Jan Hansen will den Bessunger Kammerchor behutsam in die Moderne führen. FOTO: GÜNTHER JOCKEL
„Es ist ein gleitender Übergang”, sagt Hansen, der auch mit Gegensätzen offenkundig kein Problem hat. „Der Wechsel zwischen den Welten macht einfach Spaß”, betont er. „Man kann sich bei einem vom anderen erholen” - und meint damit Juristerei wie Musik.
Zu beidem gehört in aller Regel eine gründliche Ausbildung. Als Hansen 1985 sein Studium der Rechtswissenschaften aufnahm, das ihn nach Bochum und später nach Düsseldorf führte, war er schon weit herumgekommen in der anderen Welt. Von Schulchören und Klavierspiel führte der Weg zum privaten Dirigierunterricht an der Staatsoper von Hannover - „aus eigenem Antrieb”, wie Hansen sagt, der als Sohn eines Geschäftsmanns häufige Ortswechsel hinter sich hat.
Nach der Zeit bei der Bundeswehr arbeitete Hansen gar als Korrepetitor in Hildesheim. „Da merkte ich aber, um wie vieles unromantischer diese Branche ist im Vergleich zu den Vorstellungen, die man hat”, erklärt Hansen. Er habe sich dann für eine „bürgerliche Existenz” entschieden, sagt der großgewachsene Mann und hat den Schalk im Blick. Das eine zu tun, dafür steht er freilich, heißt nicht, das andere zu lassen.

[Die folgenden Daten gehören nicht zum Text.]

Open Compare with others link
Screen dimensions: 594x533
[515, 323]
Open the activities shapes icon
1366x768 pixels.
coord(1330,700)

So wie Hansen als Aushilfe für einen Schulchorleiter einsprang, so kam er auch in Bessungen gerade recht. Als Tenor sei er im Winter 2009 beim Chor eingestiegen, erzählt er, in der Absicht, ein, zwei Projekte mitzumachen. Jörg Mangelsdorf ließ sich bald von ihm vertreten. Hansen: „Es war eine ungeplante, unerwartete Gelegenheit - eine sehr gute.”

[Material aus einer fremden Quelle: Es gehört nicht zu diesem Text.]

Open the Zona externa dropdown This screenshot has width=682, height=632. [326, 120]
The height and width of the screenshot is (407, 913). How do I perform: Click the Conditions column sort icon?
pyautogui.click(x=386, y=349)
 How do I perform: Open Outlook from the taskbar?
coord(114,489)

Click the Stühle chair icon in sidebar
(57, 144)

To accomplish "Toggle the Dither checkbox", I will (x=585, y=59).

Wie Mangelsdorf zuletzt ist er ausschließlich für künstlerische Belange zuständig; gerade da aber sieht Hansen gar keinen Grund, alles umzukrempeln, was sein geschätzter Vorgänger gemacht hat. Lieber spricht er von „Evolution” und davon, dass sich der Bessunger Kammerchor weiterhin intensiv den Kantaten und Oratorien des klassisch-romantischen Repertoires widmen werde: „Das bleibt der Grundstock.” Mozarts Requiem steht ganz oben auf der Wunschliste.
Am 28. August lässt er sein Ensemble indes gemeinsam mit Marimbaspielern auf der Rosenhöhe auftreten; und ein paar moderne Kompositionen mehr sollen es künftig auch sein. „Einen kleinen Spielraum gibt es”, sagt Hansen. „Den will ich nutzen.” Tonal und eingängig müsse das meiste schon sein, fügt der Fan des Neutöners Elliott Carter hinzu. Und es solle etwas sein, das die etwa 35 Sängerinnen und Sänger wollen.
Den guten Willen glaubt Hansen schon jetzt zu spüren. „Die Akzeptanz und Offenheit für Neues ist viel größer, als ich gedacht habe.” Ohne Widerstand habe er den Chor schon in einer Probe für Bachs Weihnachtsoratorium zum Tanzen gebracht. „Danach war es lockerer.”